Information given:
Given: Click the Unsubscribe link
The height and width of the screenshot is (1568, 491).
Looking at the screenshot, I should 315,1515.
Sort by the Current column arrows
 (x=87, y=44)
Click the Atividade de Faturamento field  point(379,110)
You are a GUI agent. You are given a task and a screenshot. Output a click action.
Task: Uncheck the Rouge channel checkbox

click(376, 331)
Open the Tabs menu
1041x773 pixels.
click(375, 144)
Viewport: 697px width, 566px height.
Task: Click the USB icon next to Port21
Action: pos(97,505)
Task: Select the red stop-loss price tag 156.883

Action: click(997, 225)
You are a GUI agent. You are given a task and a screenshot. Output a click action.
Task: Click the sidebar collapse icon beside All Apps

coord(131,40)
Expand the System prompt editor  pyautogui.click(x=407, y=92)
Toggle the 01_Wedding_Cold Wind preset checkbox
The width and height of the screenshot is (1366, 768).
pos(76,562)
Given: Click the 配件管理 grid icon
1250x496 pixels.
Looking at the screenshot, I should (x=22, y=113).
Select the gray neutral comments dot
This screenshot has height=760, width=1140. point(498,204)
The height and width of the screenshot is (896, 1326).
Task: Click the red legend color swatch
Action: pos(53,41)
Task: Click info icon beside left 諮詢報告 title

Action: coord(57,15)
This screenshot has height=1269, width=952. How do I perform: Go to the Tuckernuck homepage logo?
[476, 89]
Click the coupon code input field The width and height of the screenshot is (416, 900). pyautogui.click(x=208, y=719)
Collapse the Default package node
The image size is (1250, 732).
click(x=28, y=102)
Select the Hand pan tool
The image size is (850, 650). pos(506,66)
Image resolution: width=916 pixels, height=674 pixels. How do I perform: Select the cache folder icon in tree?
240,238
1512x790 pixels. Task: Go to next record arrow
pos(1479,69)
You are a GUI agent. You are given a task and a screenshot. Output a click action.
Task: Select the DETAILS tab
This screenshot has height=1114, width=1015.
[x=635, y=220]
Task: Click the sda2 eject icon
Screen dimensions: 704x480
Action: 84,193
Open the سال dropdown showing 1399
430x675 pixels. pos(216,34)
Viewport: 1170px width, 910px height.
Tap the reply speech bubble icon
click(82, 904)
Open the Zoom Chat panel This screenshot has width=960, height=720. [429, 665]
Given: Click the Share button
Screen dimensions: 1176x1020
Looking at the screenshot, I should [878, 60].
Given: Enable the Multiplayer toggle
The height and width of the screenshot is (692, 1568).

Assigned task: In full and without alteration, transcribe the entries above.

Final answer:
Given: Click the Unsubscribe link
The height and width of the screenshot is (1568, 491).
Looking at the screenshot, I should 315,1515.
Sort by the Current column arrows
 (x=87, y=44)
Click the Atividade de Faturamento field  point(379,110)
You are a GUI agent. You are given a task and a screenshot. Output a click action.
Task: Uncheck the Rouge channel checkbox

click(376, 331)
Open the Tabs menu
1041x773 pixels.
click(375, 144)
Viewport: 697px width, 566px height.
Task: Click the USB icon next to Port21
Action: pos(97,505)
Task: Select the red stop-loss price tag 156.883

Action: click(997, 225)
You are a GUI agent. You are given a task and a screenshot. Output a click action.
Task: Click the sidebar collapse icon beside All Apps

coord(131,40)
Expand the System prompt editor  pyautogui.click(x=407, y=92)
Toggle the 01_Wedding_Cold Wind preset checkbox
The width and height of the screenshot is (1366, 768).
pos(76,562)
Given: Click the 配件管理 grid icon
1250x496 pixels.
Looking at the screenshot, I should (x=22, y=113).
Select the gray neutral comments dot
This screenshot has height=760, width=1140. point(498,204)
The height and width of the screenshot is (896, 1326).
Task: Click the red legend color swatch
Action: pos(53,41)
Task: Click info icon beside left 諮詢報告 title

Action: coord(57,15)
This screenshot has height=1269, width=952. How do I perform: Go to the Tuckernuck homepage logo?
[476, 89]
Click the coupon code input field The width and height of the screenshot is (416, 900). pyautogui.click(x=208, y=719)
Collapse the Default package node
The image size is (1250, 732).
click(x=28, y=102)
Select the Hand pan tool
The image size is (850, 650). pos(506,66)
Image resolution: width=916 pixels, height=674 pixels. How do I perform: Select the cache folder icon in tree?
240,238
1512x790 pixels. Task: Go to next record arrow
pos(1479,69)
You are a GUI agent. You are given a task and a screenshot. Output a click action.
Task: Select the DETAILS tab
This screenshot has height=1114, width=1015.
[x=635, y=220]
Task: Click the sda2 eject icon
Screen dimensions: 704x480
Action: 84,193
Open the سال dropdown showing 1399
430x675 pixels. pos(216,34)
Viewport: 1170px width, 910px height.
Tap the reply speech bubble icon
click(82, 904)
Open the Zoom Chat panel This screenshot has width=960, height=720. [429, 665]
Given: Click the Share button
Screen dimensions: 1176x1020
Looking at the screenshot, I should [878, 60].
Given: Enable the Multiplayer toggle
The height and width of the screenshot is (692, 1568).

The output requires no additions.